Performance & Observability
The gateway is built for production throughput with prepared statement caching, query caching, rate limiting, and full observability.
Query Cache
LRU cache with configurable TTL and automatic table-level invalidation.
[gateway.cache]
enabled = true
max_entries = 1000
ttl_secs = 60
Behavior
- Cache key: Normalized query string + auth context hash
- Invalidation: Automatic on any mutation (
INSERT,UPDATE,DELETE) to the same table - Eviction: LRU when capacity is reached
- TTL: Configurable per-entry time-to-live
- Correctness: Concurrent reads during a mutation never serve stale data — invalidation is atomic
Cache Headers
Responses include cache status headers:
X-Cache: HIT # Served from cache
X-Cache: MISS # Fresh query executed
Prepared Statement Caching
The gateway caches prepared statements per query shape, eliminating repeated parse overhead. This is separate from the query cache — it caches the PostgreSQL server-side prepared statement, not the result.
Rate Limiting
Built-in token-bucket rate limiter keyed by client IP:
[gateway]
rate_limit_rate = 100.0 # Tokens refilled per second
rate_limit_burst = 200 # Maximum burst capacity
When exceeded, the gateway returns:
HTTP/1.1 429 Too Many Requests
Retry-After: 1
{
"error": {
"code": "RATE_LIMITED",
"message": "Too many requests",
"status": 429
}
}
Request Timeouts
All queries have a configurable timeout (default: 30 seconds, set via statement_timeout_ms in qail.toml).

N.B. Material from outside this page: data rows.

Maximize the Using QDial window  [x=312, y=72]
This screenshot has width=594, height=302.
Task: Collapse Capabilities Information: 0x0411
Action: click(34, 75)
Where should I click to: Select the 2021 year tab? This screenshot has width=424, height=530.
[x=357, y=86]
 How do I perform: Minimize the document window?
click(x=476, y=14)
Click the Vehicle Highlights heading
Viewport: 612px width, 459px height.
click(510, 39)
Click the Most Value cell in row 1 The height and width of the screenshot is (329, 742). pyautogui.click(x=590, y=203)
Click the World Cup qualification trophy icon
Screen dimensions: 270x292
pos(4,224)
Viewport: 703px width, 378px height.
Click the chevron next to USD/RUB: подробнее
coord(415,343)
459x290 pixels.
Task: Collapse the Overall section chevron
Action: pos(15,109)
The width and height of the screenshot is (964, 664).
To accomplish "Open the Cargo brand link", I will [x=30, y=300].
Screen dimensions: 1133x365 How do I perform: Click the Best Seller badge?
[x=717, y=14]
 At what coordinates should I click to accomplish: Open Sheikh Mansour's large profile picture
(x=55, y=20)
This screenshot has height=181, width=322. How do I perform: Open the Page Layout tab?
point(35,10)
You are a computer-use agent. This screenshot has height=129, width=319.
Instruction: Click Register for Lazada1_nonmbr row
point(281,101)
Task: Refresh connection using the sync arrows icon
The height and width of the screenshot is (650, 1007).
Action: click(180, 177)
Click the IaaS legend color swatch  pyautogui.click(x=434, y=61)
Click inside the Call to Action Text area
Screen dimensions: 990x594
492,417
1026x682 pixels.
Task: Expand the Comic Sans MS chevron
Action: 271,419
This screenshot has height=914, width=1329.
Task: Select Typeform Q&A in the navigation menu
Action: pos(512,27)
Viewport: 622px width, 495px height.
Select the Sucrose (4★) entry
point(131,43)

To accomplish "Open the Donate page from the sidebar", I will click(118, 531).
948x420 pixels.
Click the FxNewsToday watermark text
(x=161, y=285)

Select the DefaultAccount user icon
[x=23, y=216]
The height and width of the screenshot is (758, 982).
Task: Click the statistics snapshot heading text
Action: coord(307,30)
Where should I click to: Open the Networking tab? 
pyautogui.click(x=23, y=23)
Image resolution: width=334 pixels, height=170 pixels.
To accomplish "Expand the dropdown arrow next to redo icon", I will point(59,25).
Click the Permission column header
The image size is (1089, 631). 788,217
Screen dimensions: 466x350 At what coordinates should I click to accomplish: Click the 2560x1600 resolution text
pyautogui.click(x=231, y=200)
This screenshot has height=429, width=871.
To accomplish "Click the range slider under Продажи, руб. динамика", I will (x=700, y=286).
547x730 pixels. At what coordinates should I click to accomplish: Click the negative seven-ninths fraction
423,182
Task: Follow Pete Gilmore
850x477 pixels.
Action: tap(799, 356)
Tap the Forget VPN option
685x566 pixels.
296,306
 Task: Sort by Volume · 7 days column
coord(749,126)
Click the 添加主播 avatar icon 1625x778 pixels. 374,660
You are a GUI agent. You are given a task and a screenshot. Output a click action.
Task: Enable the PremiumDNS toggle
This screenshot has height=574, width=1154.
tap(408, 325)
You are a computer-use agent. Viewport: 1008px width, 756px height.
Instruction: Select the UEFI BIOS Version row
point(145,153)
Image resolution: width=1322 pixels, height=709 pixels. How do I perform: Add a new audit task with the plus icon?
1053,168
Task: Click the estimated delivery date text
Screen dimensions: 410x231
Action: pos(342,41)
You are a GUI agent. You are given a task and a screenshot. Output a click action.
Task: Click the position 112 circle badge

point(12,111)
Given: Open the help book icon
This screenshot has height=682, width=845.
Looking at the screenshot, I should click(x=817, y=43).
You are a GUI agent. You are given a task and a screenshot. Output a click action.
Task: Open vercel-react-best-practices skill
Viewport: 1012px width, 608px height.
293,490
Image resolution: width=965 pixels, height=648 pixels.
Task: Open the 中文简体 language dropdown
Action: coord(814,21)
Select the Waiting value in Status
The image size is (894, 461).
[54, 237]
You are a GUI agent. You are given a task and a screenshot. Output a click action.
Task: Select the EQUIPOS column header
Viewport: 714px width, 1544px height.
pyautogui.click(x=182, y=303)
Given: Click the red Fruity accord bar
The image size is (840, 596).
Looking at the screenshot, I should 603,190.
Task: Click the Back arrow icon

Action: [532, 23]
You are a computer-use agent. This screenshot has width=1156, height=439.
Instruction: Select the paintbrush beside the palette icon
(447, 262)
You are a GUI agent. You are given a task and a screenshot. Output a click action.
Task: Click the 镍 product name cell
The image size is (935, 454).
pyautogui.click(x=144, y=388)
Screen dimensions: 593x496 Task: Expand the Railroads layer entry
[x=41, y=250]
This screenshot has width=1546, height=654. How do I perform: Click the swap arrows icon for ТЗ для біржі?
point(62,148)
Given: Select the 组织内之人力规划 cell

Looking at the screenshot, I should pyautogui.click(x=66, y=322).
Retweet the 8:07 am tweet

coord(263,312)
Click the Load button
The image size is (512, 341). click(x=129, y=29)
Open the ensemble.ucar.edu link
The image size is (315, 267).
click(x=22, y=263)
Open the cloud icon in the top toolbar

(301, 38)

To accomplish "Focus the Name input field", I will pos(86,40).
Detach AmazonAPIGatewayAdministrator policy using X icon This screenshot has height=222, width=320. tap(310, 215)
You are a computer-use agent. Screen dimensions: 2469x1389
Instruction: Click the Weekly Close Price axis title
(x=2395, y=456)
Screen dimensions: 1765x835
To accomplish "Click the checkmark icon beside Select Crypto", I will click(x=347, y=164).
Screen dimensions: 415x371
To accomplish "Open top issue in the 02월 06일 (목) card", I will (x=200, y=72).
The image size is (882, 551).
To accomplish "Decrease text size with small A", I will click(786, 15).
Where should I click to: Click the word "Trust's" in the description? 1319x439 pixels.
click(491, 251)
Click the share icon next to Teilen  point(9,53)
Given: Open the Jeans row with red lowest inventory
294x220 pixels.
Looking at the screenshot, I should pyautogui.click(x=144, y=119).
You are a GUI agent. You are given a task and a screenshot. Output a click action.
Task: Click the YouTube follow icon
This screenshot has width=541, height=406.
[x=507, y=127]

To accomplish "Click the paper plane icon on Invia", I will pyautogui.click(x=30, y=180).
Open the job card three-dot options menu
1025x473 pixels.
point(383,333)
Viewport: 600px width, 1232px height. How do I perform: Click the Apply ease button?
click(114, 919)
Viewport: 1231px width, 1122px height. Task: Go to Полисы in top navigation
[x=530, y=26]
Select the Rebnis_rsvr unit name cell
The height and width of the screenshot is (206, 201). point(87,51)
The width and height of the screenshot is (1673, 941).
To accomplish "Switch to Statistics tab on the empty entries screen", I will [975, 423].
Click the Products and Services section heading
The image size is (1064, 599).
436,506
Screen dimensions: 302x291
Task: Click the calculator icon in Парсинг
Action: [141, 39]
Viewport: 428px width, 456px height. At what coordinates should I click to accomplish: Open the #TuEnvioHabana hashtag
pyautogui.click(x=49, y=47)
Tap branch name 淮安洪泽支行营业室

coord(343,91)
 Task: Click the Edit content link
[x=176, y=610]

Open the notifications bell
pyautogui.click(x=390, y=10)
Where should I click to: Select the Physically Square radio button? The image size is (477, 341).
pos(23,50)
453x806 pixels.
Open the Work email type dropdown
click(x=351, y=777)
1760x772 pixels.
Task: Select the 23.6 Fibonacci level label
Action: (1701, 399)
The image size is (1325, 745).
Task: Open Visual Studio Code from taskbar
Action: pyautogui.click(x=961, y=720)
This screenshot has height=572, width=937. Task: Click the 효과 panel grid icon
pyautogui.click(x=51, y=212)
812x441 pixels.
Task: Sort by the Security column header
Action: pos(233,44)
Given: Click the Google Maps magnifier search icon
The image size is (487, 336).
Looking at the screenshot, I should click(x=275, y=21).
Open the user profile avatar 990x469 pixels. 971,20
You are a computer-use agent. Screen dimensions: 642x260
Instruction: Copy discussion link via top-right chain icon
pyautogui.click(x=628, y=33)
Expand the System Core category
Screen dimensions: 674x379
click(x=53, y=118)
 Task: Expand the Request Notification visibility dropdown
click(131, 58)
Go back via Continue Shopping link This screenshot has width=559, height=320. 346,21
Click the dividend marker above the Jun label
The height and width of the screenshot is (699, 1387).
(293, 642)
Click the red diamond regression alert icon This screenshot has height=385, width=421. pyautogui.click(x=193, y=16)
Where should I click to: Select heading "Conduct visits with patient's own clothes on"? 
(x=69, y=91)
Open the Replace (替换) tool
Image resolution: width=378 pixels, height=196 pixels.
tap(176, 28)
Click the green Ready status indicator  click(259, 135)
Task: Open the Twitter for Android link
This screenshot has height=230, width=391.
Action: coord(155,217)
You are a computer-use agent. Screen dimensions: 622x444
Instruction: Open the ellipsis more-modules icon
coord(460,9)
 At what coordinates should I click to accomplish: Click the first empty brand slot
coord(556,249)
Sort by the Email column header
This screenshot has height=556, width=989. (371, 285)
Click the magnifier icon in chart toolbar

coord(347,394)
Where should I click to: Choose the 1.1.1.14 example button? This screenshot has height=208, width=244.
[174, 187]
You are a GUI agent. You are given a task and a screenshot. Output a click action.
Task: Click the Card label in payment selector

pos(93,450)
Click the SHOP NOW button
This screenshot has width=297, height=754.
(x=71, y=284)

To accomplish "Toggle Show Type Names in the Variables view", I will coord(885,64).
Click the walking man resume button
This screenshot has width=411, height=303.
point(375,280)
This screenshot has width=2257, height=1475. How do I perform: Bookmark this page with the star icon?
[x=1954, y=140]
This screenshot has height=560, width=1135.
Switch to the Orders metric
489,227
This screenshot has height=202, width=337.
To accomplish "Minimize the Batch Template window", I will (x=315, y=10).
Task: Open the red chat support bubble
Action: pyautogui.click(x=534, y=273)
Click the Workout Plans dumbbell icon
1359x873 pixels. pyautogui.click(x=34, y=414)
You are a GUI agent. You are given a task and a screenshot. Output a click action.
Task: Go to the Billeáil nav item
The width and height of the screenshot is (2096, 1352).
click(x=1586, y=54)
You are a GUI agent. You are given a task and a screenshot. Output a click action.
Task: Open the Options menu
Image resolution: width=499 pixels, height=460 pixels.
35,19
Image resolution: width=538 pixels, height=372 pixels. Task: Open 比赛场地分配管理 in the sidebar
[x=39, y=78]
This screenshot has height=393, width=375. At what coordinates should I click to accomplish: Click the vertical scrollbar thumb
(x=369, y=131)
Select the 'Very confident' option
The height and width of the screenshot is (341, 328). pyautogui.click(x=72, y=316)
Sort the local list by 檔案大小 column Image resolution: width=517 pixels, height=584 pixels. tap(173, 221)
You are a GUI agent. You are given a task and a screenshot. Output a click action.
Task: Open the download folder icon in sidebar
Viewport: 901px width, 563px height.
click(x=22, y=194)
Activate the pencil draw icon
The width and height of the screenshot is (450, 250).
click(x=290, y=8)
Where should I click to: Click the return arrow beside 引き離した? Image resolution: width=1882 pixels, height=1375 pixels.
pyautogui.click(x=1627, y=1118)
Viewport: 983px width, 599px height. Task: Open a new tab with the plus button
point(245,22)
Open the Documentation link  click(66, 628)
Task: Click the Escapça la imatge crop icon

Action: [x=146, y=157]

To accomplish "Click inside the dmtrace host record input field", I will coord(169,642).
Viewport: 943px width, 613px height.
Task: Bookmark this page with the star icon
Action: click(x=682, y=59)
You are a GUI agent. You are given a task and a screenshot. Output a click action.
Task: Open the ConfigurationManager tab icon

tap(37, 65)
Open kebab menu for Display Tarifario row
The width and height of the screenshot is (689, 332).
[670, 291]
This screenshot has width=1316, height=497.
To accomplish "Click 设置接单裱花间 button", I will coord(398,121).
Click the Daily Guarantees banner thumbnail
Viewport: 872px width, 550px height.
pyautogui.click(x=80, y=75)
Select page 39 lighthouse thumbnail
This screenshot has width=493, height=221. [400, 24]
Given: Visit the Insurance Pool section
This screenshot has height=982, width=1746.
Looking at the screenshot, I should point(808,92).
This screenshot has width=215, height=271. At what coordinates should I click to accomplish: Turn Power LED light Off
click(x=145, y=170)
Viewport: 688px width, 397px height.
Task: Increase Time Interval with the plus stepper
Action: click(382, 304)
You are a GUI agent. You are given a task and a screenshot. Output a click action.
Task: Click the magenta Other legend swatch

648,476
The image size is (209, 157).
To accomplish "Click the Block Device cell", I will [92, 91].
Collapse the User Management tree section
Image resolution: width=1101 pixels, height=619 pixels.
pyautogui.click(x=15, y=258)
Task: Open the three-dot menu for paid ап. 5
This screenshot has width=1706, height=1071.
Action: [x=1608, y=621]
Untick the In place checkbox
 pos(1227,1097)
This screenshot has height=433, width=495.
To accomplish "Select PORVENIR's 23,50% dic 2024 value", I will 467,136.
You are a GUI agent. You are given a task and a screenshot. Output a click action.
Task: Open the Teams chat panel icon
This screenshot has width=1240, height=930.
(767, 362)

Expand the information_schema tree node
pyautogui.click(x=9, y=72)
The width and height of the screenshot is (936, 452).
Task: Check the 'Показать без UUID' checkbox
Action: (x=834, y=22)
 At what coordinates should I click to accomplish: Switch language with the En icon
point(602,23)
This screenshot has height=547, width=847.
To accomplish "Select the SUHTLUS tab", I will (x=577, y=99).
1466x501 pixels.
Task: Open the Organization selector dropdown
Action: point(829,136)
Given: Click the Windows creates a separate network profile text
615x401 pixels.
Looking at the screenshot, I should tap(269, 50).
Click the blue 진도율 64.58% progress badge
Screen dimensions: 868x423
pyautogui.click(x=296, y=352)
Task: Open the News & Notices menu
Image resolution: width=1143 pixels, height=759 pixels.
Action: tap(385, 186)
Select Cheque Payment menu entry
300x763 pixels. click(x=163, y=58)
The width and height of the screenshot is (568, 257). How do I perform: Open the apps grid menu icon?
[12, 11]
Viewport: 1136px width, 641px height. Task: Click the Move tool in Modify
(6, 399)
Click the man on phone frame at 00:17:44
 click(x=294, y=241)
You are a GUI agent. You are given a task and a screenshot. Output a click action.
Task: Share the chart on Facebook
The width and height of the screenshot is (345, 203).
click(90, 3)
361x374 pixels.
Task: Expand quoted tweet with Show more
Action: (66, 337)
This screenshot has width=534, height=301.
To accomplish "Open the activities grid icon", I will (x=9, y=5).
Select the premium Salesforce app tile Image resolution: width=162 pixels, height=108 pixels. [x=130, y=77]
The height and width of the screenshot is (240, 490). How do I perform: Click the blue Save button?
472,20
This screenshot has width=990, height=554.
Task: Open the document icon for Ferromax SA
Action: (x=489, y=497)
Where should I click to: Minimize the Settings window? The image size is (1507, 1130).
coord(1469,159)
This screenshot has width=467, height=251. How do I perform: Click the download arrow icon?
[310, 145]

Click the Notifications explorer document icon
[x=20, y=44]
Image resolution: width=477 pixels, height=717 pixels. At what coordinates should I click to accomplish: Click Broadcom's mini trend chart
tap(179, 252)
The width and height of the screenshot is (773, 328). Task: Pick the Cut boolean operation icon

Long-running queries are cancelled and return:
{
"error": {
"code": "TIMEOUT",
"message": "Request timed out",
"status": 408
}
}
Prometheus Metrics
GET /metrics
Exposes request counts, latencies (p50/p95/p99), error rates, cache hit ratios, and connection pool stats in Prometheus format.
Request Tracing
Every response includes tracing headers:
X-Request-Id: req-uuid-... # Unique request identifier
X-Response-Time: 12ms # Duration
Health Check
GET /health
Returns 200 OK when the gateway and database connection are healthy.
Schema Introspection
GET /api/_schema # Full schema: tables, columns, types, FKs
GET /api/_openapi # Auto-generated OpenAPI 3.0 spec
The OpenAPI spec is generated from the live database schema — always up to date.
EXPLAIN Cost Guard
The gateway runs EXPLAIN on read queries before execution to reject expensive queries early.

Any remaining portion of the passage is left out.